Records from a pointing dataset
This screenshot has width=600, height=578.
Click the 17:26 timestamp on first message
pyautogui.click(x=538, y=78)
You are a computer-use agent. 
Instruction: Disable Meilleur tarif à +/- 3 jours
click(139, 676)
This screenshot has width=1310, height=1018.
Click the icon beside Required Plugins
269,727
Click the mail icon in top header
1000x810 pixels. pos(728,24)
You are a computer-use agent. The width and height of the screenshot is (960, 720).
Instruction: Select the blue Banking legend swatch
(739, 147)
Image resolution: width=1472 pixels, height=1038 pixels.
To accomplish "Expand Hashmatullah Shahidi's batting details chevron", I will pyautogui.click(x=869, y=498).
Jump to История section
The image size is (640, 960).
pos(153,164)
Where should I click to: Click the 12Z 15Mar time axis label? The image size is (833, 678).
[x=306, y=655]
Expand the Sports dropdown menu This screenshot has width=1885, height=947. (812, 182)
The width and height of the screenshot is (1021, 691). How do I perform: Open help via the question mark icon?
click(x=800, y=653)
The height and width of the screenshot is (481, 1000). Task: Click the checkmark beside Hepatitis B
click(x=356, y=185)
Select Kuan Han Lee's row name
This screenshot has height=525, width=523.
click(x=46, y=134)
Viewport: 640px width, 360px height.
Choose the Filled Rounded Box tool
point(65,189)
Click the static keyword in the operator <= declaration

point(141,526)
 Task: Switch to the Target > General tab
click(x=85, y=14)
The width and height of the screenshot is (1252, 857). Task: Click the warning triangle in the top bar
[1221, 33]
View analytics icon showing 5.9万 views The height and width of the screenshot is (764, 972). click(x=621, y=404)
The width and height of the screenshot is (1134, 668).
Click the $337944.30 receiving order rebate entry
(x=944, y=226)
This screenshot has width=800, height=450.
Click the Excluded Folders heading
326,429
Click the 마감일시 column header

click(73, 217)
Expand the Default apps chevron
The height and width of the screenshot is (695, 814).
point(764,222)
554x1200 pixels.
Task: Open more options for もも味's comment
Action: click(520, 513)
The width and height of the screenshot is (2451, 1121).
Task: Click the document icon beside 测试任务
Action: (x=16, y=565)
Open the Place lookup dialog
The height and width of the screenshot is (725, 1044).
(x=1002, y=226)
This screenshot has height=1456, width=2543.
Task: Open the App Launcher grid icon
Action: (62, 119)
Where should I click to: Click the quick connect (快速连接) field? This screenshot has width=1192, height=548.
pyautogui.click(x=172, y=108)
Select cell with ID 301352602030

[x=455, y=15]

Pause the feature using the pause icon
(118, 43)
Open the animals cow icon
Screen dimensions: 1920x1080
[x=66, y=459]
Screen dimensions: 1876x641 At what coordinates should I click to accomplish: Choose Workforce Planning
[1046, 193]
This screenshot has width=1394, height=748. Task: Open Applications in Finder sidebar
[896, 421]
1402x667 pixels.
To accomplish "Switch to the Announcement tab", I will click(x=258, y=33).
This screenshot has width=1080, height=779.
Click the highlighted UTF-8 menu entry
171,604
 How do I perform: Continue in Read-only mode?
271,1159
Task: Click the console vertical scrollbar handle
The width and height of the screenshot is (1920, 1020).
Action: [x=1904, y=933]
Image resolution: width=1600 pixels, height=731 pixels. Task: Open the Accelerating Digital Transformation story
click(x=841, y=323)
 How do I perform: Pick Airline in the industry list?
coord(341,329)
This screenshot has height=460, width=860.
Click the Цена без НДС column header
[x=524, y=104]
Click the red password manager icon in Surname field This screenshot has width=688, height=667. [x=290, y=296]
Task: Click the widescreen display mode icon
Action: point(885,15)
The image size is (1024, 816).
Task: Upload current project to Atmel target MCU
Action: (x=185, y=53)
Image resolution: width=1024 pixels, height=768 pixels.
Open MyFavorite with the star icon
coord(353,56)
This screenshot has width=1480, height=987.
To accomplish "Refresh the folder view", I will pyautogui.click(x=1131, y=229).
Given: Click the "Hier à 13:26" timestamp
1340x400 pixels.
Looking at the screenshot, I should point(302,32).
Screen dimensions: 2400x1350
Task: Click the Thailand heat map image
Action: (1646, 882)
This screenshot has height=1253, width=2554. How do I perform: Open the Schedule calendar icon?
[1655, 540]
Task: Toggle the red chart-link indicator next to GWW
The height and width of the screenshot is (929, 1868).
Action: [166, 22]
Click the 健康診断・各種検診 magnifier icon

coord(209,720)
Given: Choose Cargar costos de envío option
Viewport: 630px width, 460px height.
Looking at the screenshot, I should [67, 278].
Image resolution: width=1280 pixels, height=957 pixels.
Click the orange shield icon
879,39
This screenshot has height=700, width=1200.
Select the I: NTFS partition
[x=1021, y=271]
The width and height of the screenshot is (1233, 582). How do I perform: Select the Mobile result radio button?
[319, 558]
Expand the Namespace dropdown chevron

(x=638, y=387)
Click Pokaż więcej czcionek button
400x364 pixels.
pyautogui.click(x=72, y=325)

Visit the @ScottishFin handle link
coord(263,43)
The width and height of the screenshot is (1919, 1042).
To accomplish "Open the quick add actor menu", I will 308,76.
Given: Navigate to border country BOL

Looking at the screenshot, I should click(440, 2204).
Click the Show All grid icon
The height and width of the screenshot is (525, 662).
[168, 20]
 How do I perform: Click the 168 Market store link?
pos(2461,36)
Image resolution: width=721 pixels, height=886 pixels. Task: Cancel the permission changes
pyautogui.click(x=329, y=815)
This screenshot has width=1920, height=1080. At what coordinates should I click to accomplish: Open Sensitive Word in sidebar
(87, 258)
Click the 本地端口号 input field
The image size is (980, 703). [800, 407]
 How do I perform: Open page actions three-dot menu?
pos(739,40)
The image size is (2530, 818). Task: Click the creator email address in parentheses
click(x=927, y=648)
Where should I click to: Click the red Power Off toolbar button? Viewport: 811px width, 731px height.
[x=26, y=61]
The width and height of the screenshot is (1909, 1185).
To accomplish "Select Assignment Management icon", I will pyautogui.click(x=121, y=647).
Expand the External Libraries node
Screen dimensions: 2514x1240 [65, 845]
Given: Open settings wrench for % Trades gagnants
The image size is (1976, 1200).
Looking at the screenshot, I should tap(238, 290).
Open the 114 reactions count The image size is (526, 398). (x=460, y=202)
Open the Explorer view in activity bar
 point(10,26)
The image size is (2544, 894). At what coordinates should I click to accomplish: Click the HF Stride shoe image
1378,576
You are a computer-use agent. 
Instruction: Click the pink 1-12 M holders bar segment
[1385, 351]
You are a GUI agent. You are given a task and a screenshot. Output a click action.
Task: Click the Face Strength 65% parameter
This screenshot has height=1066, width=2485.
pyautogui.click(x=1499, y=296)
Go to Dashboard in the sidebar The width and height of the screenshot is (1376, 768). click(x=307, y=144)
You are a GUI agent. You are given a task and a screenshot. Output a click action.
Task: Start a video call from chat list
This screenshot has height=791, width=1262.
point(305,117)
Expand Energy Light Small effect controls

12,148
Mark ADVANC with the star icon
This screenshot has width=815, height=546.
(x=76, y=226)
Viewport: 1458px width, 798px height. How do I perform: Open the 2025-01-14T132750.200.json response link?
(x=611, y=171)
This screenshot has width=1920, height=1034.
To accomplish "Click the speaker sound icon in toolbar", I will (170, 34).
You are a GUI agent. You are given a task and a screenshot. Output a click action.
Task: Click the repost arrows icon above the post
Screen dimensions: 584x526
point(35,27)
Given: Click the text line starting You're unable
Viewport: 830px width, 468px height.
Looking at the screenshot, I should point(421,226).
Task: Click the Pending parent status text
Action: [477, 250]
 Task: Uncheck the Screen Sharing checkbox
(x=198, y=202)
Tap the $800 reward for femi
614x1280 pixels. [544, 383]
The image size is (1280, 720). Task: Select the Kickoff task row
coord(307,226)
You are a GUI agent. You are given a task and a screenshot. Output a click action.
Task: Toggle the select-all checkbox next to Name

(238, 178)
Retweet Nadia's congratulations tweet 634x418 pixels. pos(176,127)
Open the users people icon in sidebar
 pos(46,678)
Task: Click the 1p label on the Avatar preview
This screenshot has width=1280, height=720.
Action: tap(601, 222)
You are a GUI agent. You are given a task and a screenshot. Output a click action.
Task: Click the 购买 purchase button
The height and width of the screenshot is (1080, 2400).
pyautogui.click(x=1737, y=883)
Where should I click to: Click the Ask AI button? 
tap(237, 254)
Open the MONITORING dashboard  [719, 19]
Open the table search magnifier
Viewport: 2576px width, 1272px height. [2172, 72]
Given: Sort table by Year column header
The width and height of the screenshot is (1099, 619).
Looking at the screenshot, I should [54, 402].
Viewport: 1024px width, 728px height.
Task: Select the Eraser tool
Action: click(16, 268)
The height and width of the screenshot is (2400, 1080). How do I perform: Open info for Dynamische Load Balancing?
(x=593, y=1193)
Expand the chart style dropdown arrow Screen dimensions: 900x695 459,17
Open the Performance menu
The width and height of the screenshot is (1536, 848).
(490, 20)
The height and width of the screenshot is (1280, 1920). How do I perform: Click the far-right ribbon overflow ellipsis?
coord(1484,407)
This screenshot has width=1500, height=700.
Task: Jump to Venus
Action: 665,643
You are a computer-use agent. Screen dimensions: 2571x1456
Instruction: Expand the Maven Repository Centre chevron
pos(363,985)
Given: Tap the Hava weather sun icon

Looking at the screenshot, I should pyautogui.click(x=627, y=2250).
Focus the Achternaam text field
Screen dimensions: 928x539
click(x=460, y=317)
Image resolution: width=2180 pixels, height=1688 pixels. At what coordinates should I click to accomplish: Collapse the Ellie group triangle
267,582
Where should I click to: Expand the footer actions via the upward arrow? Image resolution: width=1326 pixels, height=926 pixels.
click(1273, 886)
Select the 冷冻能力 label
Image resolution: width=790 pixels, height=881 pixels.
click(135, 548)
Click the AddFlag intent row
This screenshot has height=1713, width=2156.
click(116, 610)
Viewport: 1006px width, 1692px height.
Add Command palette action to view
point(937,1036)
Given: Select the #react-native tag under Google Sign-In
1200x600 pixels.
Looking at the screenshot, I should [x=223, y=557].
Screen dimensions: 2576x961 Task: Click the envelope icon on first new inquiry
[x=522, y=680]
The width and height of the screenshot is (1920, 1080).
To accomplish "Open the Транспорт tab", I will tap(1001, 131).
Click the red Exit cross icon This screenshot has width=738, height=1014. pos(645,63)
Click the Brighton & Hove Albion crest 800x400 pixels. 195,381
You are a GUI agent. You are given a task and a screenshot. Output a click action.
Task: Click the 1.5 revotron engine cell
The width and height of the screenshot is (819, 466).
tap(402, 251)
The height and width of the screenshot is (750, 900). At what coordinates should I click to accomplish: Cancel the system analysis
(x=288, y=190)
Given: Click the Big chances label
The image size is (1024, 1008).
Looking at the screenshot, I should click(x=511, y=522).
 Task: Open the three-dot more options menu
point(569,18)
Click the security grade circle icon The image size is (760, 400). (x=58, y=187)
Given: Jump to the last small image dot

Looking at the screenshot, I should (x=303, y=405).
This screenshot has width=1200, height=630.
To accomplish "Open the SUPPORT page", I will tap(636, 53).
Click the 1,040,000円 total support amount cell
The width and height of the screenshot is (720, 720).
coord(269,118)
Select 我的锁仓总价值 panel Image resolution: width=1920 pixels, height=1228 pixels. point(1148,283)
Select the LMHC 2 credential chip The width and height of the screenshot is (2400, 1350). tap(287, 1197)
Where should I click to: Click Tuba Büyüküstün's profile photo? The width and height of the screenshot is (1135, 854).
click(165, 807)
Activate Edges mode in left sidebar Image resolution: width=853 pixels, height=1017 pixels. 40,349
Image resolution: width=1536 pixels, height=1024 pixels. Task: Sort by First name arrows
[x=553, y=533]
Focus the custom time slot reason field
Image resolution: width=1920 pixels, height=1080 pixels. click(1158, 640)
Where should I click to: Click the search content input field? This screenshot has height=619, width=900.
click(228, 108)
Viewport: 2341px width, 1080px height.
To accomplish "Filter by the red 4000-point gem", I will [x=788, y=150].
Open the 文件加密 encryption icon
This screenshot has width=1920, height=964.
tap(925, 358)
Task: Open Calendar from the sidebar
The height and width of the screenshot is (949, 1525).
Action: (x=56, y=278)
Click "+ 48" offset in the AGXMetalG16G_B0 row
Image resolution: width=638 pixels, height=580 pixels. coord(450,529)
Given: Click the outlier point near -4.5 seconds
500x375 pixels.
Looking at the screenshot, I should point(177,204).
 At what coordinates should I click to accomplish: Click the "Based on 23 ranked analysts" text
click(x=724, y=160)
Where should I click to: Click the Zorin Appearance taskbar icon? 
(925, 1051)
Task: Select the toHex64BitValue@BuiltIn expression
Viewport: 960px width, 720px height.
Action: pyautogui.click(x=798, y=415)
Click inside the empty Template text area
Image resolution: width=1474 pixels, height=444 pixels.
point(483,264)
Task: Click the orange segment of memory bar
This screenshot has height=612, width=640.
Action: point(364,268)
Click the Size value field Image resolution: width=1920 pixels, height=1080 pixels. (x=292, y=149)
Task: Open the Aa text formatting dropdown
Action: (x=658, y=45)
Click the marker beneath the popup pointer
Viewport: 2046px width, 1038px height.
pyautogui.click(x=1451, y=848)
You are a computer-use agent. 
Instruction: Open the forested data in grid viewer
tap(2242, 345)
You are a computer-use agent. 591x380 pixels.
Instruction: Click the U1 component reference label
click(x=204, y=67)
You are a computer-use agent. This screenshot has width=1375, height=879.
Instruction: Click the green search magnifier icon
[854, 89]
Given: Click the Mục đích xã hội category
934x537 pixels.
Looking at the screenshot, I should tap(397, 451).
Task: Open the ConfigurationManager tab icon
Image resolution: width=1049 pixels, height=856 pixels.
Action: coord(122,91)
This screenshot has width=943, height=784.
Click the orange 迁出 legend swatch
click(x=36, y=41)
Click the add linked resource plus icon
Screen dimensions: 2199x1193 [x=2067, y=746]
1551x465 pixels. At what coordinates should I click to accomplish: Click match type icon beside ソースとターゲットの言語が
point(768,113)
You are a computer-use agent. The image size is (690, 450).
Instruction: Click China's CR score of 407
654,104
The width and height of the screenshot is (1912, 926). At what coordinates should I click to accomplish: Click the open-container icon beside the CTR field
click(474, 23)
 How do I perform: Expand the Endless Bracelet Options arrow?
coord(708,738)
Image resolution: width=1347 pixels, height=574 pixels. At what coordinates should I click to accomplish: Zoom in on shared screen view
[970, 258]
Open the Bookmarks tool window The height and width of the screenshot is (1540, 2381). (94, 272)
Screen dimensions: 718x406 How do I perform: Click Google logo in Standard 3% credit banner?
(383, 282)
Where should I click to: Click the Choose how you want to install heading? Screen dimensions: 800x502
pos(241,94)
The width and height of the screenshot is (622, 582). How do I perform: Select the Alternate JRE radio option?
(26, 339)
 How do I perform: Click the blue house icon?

# Aim of the task:
Rewrite the lines starting at "Expand the External Libraries node" and ending at "pyautogui.click(x=1499, y=296)", substituting "Search view" for "Explorer view" and leaving all else unchanged.

# Right answer:
Expand the External Libraries node
Screen dimensions: 2514x1240 [65, 845]
Given: Open settings wrench for % Trades gagnants
The image size is (1976, 1200).
Looking at the screenshot, I should tap(238, 290).
Open the 114 reactions count The image size is (526, 398). (x=460, y=202)
Open the Search view in activity bar
 point(10,26)
The image size is (2544, 894). At what coordinates should I click to accomplish: Click the HF Stride shoe image
1378,576
You are a computer-use agent. 
Instruction: Click the pink 1-12 M holders bar segment
[1385, 351]
You are a GUI agent. You are given a task and a screenshot. Output a click action.
Task: Click the Face Strength 65% parameter
This screenshot has height=1066, width=2485.
pyautogui.click(x=1499, y=296)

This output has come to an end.